Millions of people in Lombardy and Veneto turned out to answer “sì” to the question: “Do you want your region to have further forms of autonomy?”
The results are not binding, but have given the Northern League – the right-wing party that governs both regions – a strong mandate to ask Rome for more control over issues including taxes, security, immigration and education.
An overwhelming 98 percent of ballots in Veneto were “yes” votes. Turnout was 57 percent, safely over the 50 percent threshold that the region had set for the result to be valid.
In Lombardy, the yes campaign won 95 percent of votes for a lower turnout of around 39 percent. There was no minimum turnout required.
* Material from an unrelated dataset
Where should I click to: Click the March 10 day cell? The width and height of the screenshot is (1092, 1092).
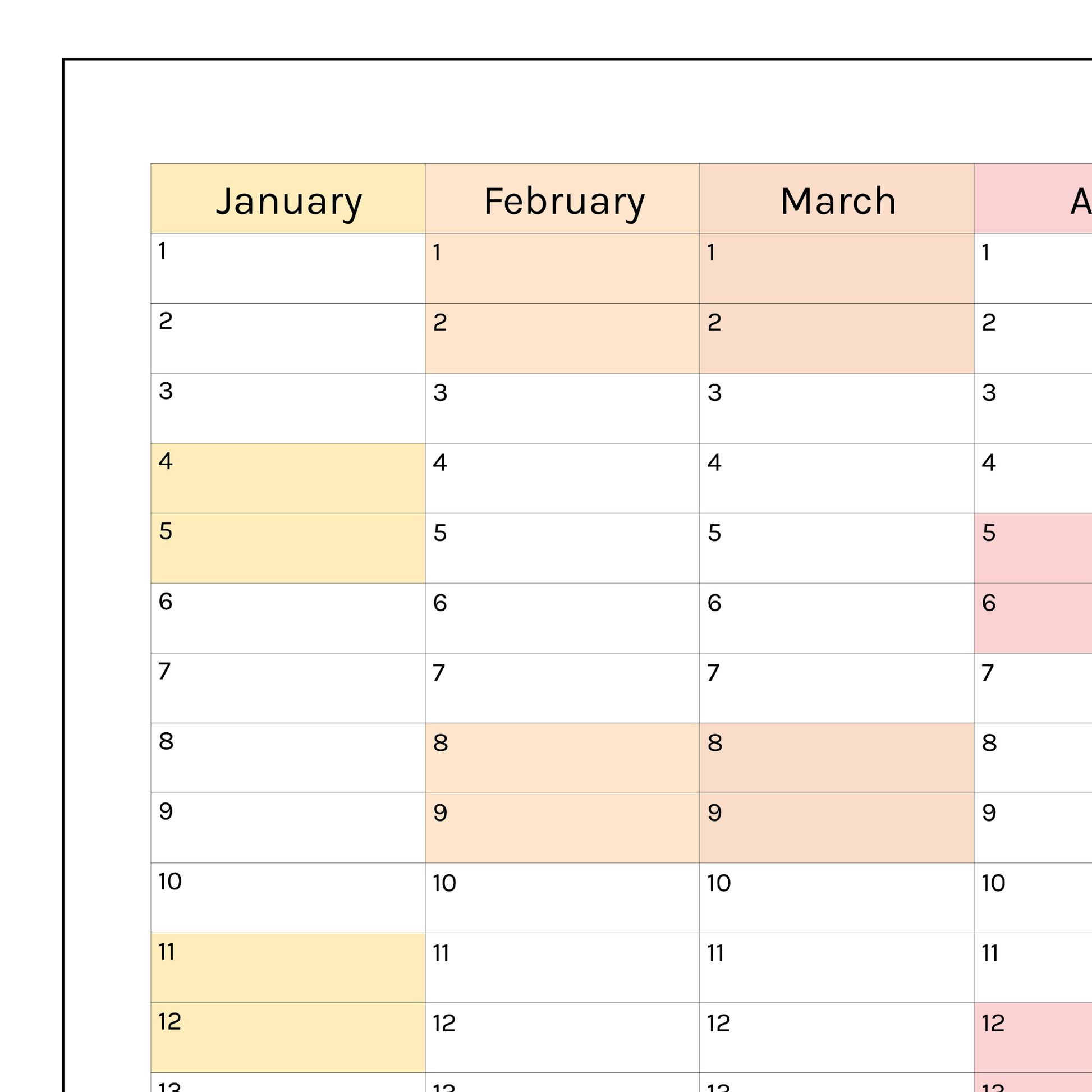(x=837, y=898)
“We can now write a new page: the regions that ask for more power will get it,” the president of Lombardy, Roberto Maroni, told reporters.
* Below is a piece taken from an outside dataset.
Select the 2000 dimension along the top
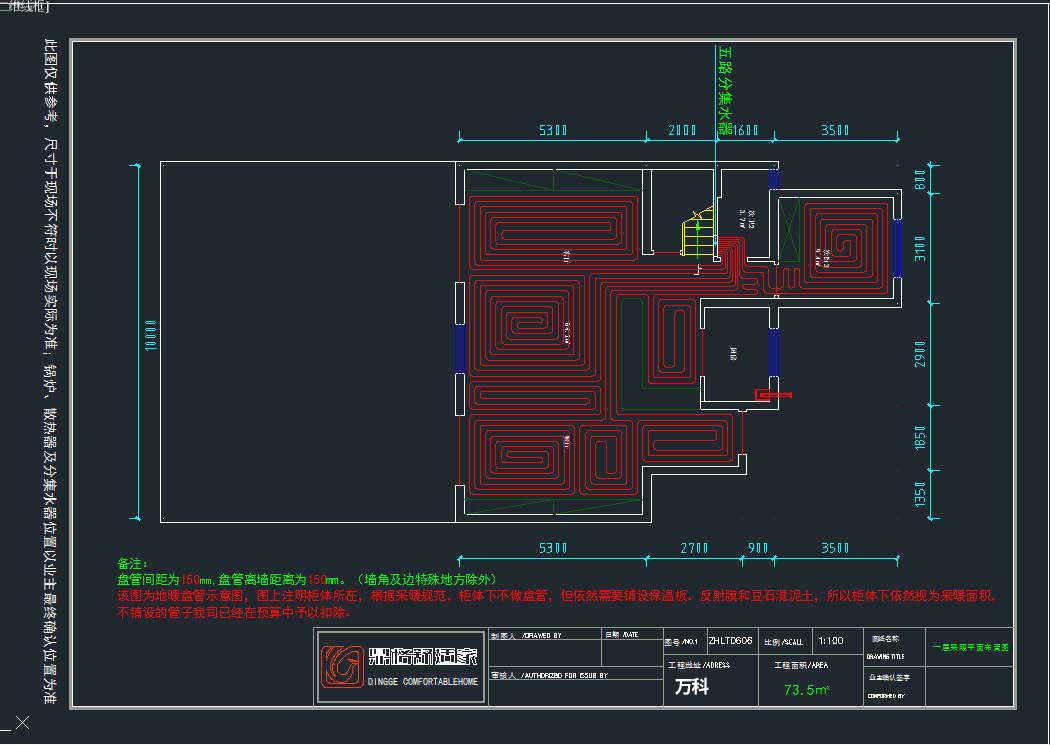Screen dimensions: 1050x745 (682, 131)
Maroni said he planned to start the process of negotiating with Rome within two weeks.
Luca Zaia, his Veneto counterpart and fellow member of the Northern League, said his region would seek control over 23 policy areas and ask to keep nine-tenths of its tax revenues.
“What’s won is the idea that we should be in charge of our own back yard,” he commented.
Italy’s undersecretary for regional affairs, Gian Claudio Bressa, said the national government was ready to enter negotiations.
“More than 5 million people voted for change today: we all want less waste, fewer taxes, less bureaucracy, fewer obligations to the state and the European Union, more efficient, more jobs and more security,” the head of the Northern League, Matteo Salvini, wrote in a triumphant post on Facebook.
“And tomorrow I will keep working because the people of other regions… from Puglia to Piedmont, Lazio to Tuscany, should also be able to choose efficiency and freedom. United we win.”
While the Northern League was founded on a single issue – northern devolution – in recent years it has aligned itself with far-right parties across Italy and Europe, calling for less centralised government, opposing immigration and criticizing the powers of the European Union.
Many saw the party's decision to call referendums in Veneto and Lombardy just months from a general election as a bid to rally its supporters. The move seems to have paid off, though other political parties pointed out after Sunday's results that they had not campaigned against the votes.
The outcome could end up helping the Northern League, along with their allies in the centre-right, in the 2018 election, said Italian economist Lorenzo Codogno. More broadly, it will “add to the sense of uneasiness in Europe,” he commented.
“Following the populist wave, now Europe has also to face a nationalists/regionalist wave, which somewhat overlaps with the populist one, and makes European integration even more difficult…
“The failure of Europe and nation-states to provide appropriate answers is a fertile ground for protest, anti-establishment movements, nationalism and regionalism.”